Abstract
Objectives Human immunodeficiency virus (HIV) is associated with diverse neurological sequelae. Although less commonly encountered in the era of combined anti-retroviral therapy (CART), treated patients with chronic HIV infection may develop subacute and progressive neurological symptoms. We report a case illustrating the rare phenomenon of HIV cerebrospinal fluid (CSF) escape manifesting as neurodegenerative syndromes. We highlight this condition to promote timely optimisation of CART and reduction in HIV-induced neurotoxicity and neurodegeneration.

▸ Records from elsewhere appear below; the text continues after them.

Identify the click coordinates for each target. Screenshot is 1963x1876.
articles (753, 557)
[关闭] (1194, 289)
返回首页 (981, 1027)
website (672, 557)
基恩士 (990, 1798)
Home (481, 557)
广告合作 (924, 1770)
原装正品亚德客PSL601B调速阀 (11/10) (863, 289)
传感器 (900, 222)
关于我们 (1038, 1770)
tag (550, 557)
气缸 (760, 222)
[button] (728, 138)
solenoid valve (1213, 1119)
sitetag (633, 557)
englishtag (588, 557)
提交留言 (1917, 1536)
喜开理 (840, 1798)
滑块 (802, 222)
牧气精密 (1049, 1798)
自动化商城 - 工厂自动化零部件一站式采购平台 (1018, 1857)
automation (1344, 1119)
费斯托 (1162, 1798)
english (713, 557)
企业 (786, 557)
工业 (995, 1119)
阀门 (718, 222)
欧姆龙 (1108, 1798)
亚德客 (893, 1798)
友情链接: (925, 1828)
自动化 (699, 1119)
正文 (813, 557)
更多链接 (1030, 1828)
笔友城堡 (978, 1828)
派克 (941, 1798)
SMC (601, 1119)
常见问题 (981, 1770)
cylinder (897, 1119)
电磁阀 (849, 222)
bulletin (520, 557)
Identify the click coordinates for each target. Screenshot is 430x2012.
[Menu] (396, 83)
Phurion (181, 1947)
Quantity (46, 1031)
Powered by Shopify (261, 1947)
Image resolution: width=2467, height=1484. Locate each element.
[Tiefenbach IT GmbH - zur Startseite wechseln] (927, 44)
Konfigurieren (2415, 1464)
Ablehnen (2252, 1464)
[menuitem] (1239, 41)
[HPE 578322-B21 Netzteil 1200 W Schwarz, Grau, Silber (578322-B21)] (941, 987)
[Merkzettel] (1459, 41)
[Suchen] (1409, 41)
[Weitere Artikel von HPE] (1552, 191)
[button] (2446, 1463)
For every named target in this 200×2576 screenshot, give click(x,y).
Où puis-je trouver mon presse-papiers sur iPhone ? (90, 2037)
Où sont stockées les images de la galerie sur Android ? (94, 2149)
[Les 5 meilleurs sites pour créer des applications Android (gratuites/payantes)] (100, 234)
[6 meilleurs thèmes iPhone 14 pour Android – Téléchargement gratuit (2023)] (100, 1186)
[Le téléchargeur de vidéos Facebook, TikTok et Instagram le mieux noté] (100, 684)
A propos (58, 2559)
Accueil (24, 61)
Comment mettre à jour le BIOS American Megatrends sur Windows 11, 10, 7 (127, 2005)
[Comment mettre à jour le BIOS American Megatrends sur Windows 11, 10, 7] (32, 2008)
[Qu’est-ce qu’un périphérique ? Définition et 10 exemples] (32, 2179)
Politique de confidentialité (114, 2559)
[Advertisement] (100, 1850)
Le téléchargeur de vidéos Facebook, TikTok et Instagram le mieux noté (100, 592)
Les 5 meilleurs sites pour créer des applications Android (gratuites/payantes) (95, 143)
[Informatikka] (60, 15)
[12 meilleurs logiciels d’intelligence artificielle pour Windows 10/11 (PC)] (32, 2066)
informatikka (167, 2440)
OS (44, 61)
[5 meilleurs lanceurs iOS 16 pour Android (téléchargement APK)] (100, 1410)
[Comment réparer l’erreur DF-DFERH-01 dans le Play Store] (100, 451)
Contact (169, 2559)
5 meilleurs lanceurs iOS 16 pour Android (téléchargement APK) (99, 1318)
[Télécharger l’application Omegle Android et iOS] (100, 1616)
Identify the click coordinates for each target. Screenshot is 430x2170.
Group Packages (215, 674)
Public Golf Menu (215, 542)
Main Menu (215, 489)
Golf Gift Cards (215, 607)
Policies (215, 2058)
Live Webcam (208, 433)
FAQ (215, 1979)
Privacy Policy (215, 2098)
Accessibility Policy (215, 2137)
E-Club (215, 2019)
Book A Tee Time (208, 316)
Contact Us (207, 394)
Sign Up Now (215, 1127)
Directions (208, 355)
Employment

Case A 42-year-old man with chronic HIV infection and levodopa-responsive parkinsonism without specific alpha synuclean features was referred with diffuse hyperreflexia. He was compliant with CART. During follow-up, he developed mild upper and lower limb weakness and gait instability. Electromyography was consistent with a widespread motor neuropathy or neuronopathy. MRI showed non-specific supratentorial white matter lesions. Serum HIV viral load was suppressed (<20 copies/ml) however CSF viral load was 35 copies/mL. This serum-CSF discordance was consistent with CSF viral escape. CD4 count was 490/μL. CSF analysis showed mild lymphocytic pleocytosis and elevated neopterin level (240nmol/L) indicating neuroinflammation. Drug resistance genotyping identified full susceptibility to anti-retroviral therapy.
HIV-associated neurological overlap syndrome, with pyramidal, extrapyramidal and lower motor neuron features, was diagnosed. CSF escape was thought to be a significant mechanism. The patient’s HIV CART regime was adjusted to improve CNS penetration.
Conclusions Neurosymptomatic HIV CSF escape is a rare and likely underrecognised complication which can occur despite compliance with CART. When suspected, CSF viral load should be tested and CART optimised to improve CNS penetration and reduce HIV-associated neurotoxicity.